• _To-do list_
1. Print the part of the forum post on the Fortran system extension starting with "do i=1,100000" and going on through "7, file ...".
2. In the forum post on the Fortran system extension, what elapsed time is given for 100 iterations?
3. List every command the forum post on the Fortran system extension gives for compiling the sample code with g95.

• _Supplied passage_
□ □ □ □
From: relaxmike on
Hi all,

I work on a Monte-Carlo simulation tool, which is based on the
fortran extension "system". At the core of the simulation, there is
a loop which calls an external program which simulates one
particular randomized set of parameters :

do i=1,100000
sysres = system("externaltool.exe")
enddo

The problem is that the simulation fails at a random number of of
iterations,
sometimes 32 000, sometimes less. A message appears in the console,
which depends on the run, for example :
forrtl: severe (9): permission to access file denied, unit 32,
file ....
forrtl: severe (29): file not found, unit 7, file ...
etc...

I cannot write here the full source code because it is quite
complicated.
The problem appears on Windows XP, with Intel Fortran 8.1.
Strangely, it does not appear on Windows with either gfortran or g95,
and I have no explanation for that fact.
The bug may be a bug in our source code, a bug in the compilers, or
a bug in the OS.
I suspect that the "system" extension is based directly on native
windows API with Intel and that the gfortran and g95 are using a
gnu windows interface to the native system : that would explain the
difference in the behaviour.
On Linux, with either gfortran or g95, the same problems does not
appear.

I tried several methods, including a dynamic computing of the fortran
logical units, but the problem seems to be elsewhere.

To further inquire, I tried to reproduce the problem with a smaller
set of source code. Unfortunately, I was not able to reproduce the
bug,
but, and I experienced strange behaviours.
It appears that the performances between Linux and Windows with
respect
to the "system" extension are really different.

This is the sample source code.
The external tool is replaced by the following source code :

program toto
implicit none
write(33,*) 'toto'
end program toto

which is compiled in optimized mode (called Release in Intel Fortran).
The Monte-Carlo simulation tool is replaced by the following source
code :

program appel
use ifport
implicit none
integer i , sysres
integer :: timestart, timestop, count,countrate,countmax
real :: timer_elapse
call system_clock(timestart)
do i=1,100
write(32,*) i
sysres = system("toto.exe")
write(32,*) "result:", sysres
enddo
call system_clock(timestop)
call system_clock(count,countrate,countmax)
timer_elapse = real(timestop - timestart)/countrate
write(32,*) "elapsed : ", timer_elapse
end program appel

Notice that in Intel Fortran, the system extension is provided as a
function.
The following table contains the elapsed times measured on my
"average"
Pentium D dual core PC, by experimenting several values of the number
of
iterations :

PC: Dell Optiplex GX520
OS: Windows
Compiler: IVF8
10 iterations : 0.531
100 iterations : 4.890
1000 iterations : 51.187

I compiled the same source code with g95 and the following set
of commands :

g95 -O2 -c toto.f90
g95 -O2 -o toto.exe toto.o
g95 -O2 -c appel.f90
g95 -O2 -o appel.exe appel.o

Of course, one must remove the "use ifport" line.
□ □ □ □
• _Provided material_
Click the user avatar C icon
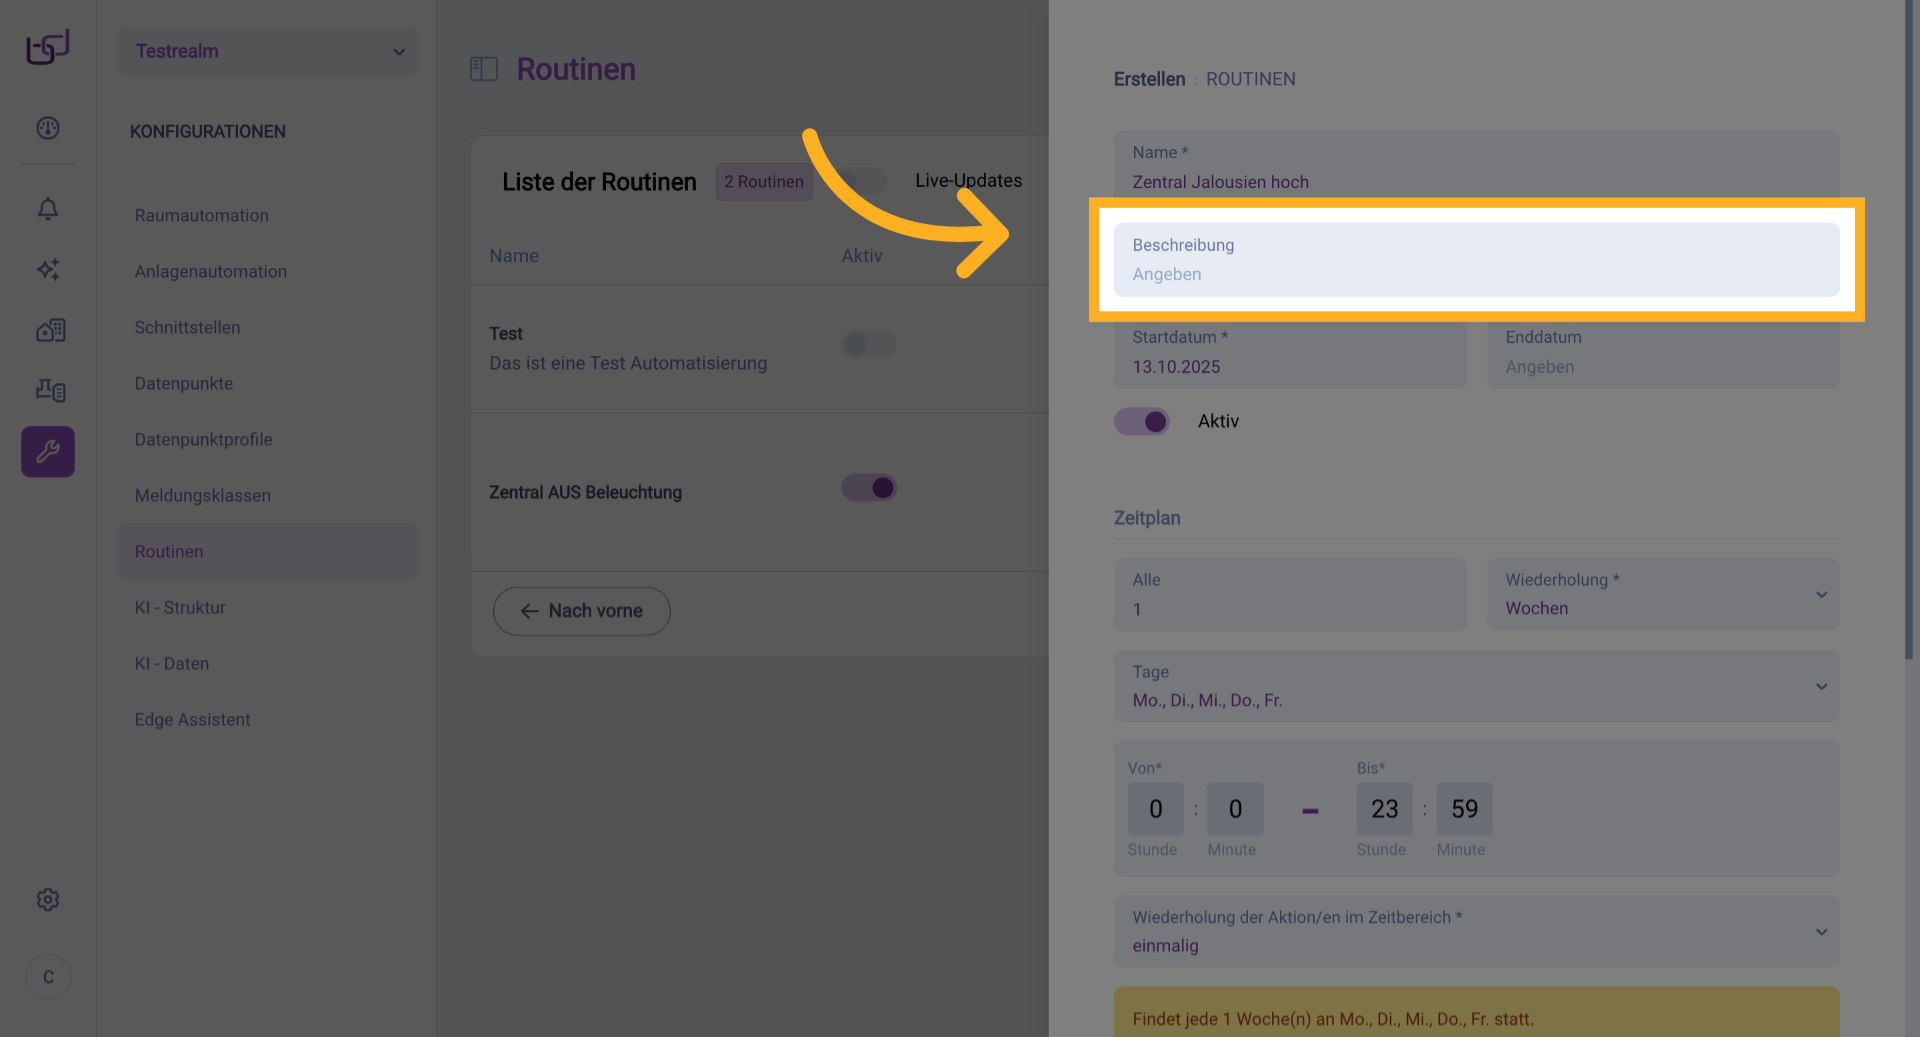Image resolution: width=1920 pixels, height=1037 pixels. (x=48, y=977)
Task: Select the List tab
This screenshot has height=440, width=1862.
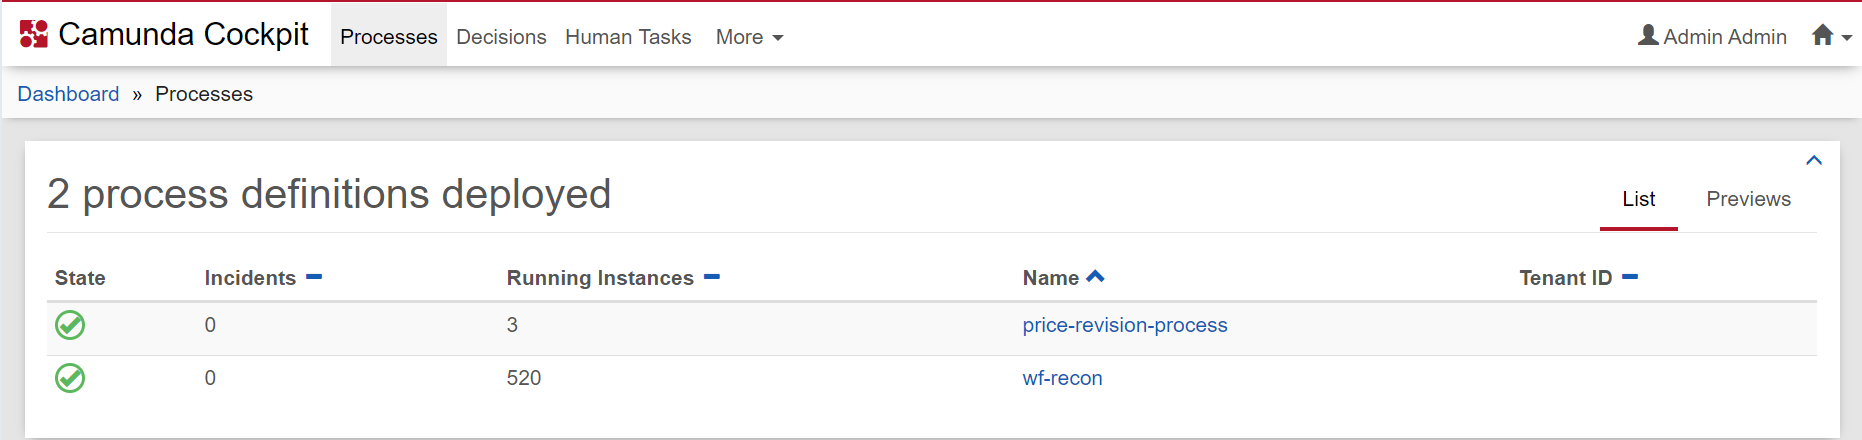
□ □ □ □
• _Full answers_
1.
do i=1,100000
sysres = system("externaltool.exe")
enddo

The problem is that the simulation fails at a random number of of
iterations,
sometimes 32 000, sometimes less. A message appears in the console,
which depends on the run, for example :
forrtl: severe (9): permission to access file denied, unit 32,
file ....
forrtl: severe (29): file not found, unit 7, file ...

2. 4.890

3.
- g95 -O2 -c toto.f90
- g95 -O2 -o toto.exe toto.o
- g95 -O2 -c appel.f90
- g95 -O2 -o appel.exe appel.o